Rao Congjun, Wang Jing, Liu Ying, Yuan Jing
School of Mathematics and Statistics, Wuhan University of Technology, Wuhan, 430070, People's Republic of China.
Wuhan University of Technology Hospital, Wuhan University of Technology, Wuhan, 430070, People's Republic of China.
Sci Rep. 2025 Sep 2;15(1):32322. doi: 10.1038/s41598-025-18024-8.

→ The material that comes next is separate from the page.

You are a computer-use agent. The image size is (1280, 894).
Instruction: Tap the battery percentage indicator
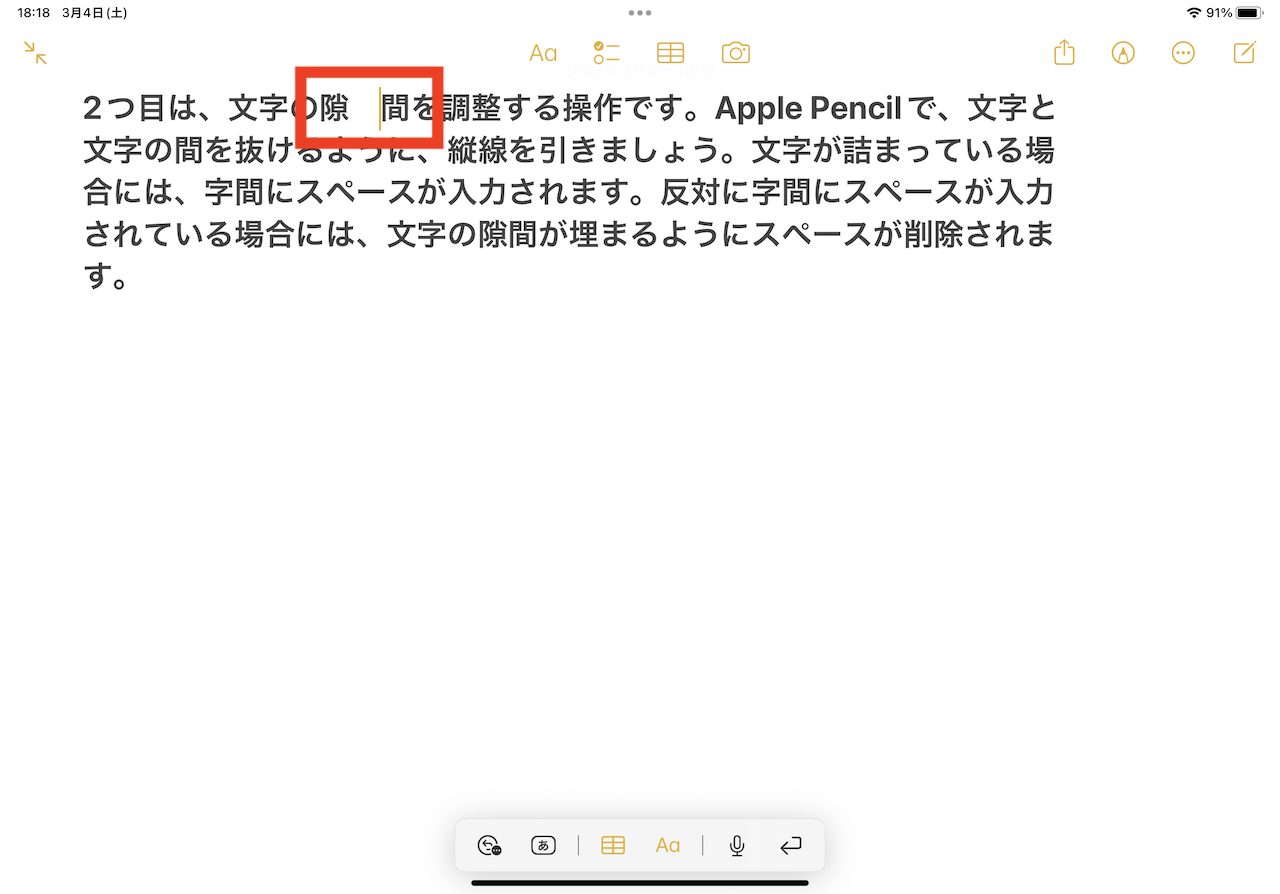point(1219,13)
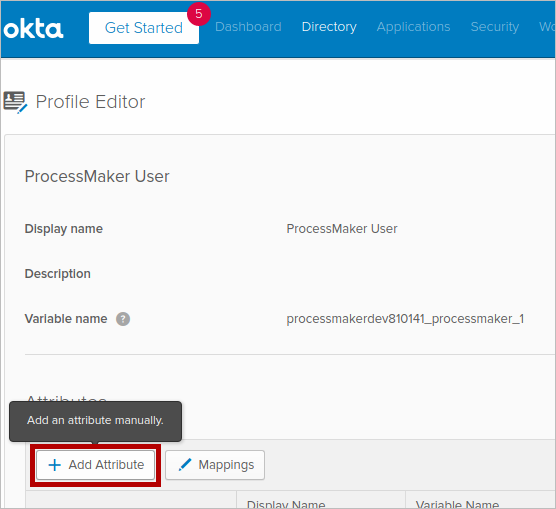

Coronary artery disease (CAD) is a major public health concern, necessitating accurate risk factor identification. However, existing methods often suffer from feature preference bias and insufficient multidimensional evaluation, limiting their reliability. To address this, we propose a novel two-stage mechanism integrating multiple cross-filtering and binary cuckoo search (BCS). In the first stage, features are evaluated from three perspectives-relevance (chi-square test), information richness (mutual information), and distance (Fisher score)-to eliminate low-importance features and reduce bias. In the second stage, a random forest classifier optimizes feature selection via BCS, using classification accuracy as the objective function. Empirical analysis on the UCI CAD dataset demonstrates that our method achieves an accuracy of 89%, precision of 0.87, recall of 0.91, F1-score of 0.89, and AUC of 0.93. These values outperform existing homogeneous models (Method II, Method III, Method IV) by at least 3.49%, 3.57%, 3.41%, 3.49%, and 3.33%, respectively. The results highlight superior computational efficiency and predictive performance, making the mechanism a valuable tool for CAD risk assessment.
冠状动脉疾病(CAD)是一个重大的公共卫生问题,需要准确识别风险因素。然而,现有方法往往存在特征偏好偏差和多维评估不足的问题,限制了它们的可靠性。为了解决这个问题,我们提出了一种新颖的两阶段机制,该机制集成了多重交叉过滤和二进制布谷鸟搜索(BCS)。在第一阶段,从相关性(卡方检验)、信息丰富度(互信息)和距离(费舍尔评分)三个角度对特征进行评估,以消除低重要性特征并减少偏差。在第二阶段,随机森林分类器通过BCS优化特征选择,以分类准确率作为目标函数。对UCI CAD数据集的实证分析表明,我们的方法实现了89%的准确率、0.87的精确率、0.91的召回率、0.89的F1分数和0.93的AUC。这些值分别比现有的同类模型(方法二、方法三、方法四)至少高出3.49%、3.57%、3.41%、3.49%和3.33%。结果突出了卓越的计算效率和预测性能,使该机制成为CAD风险评估的一个有价值的工具。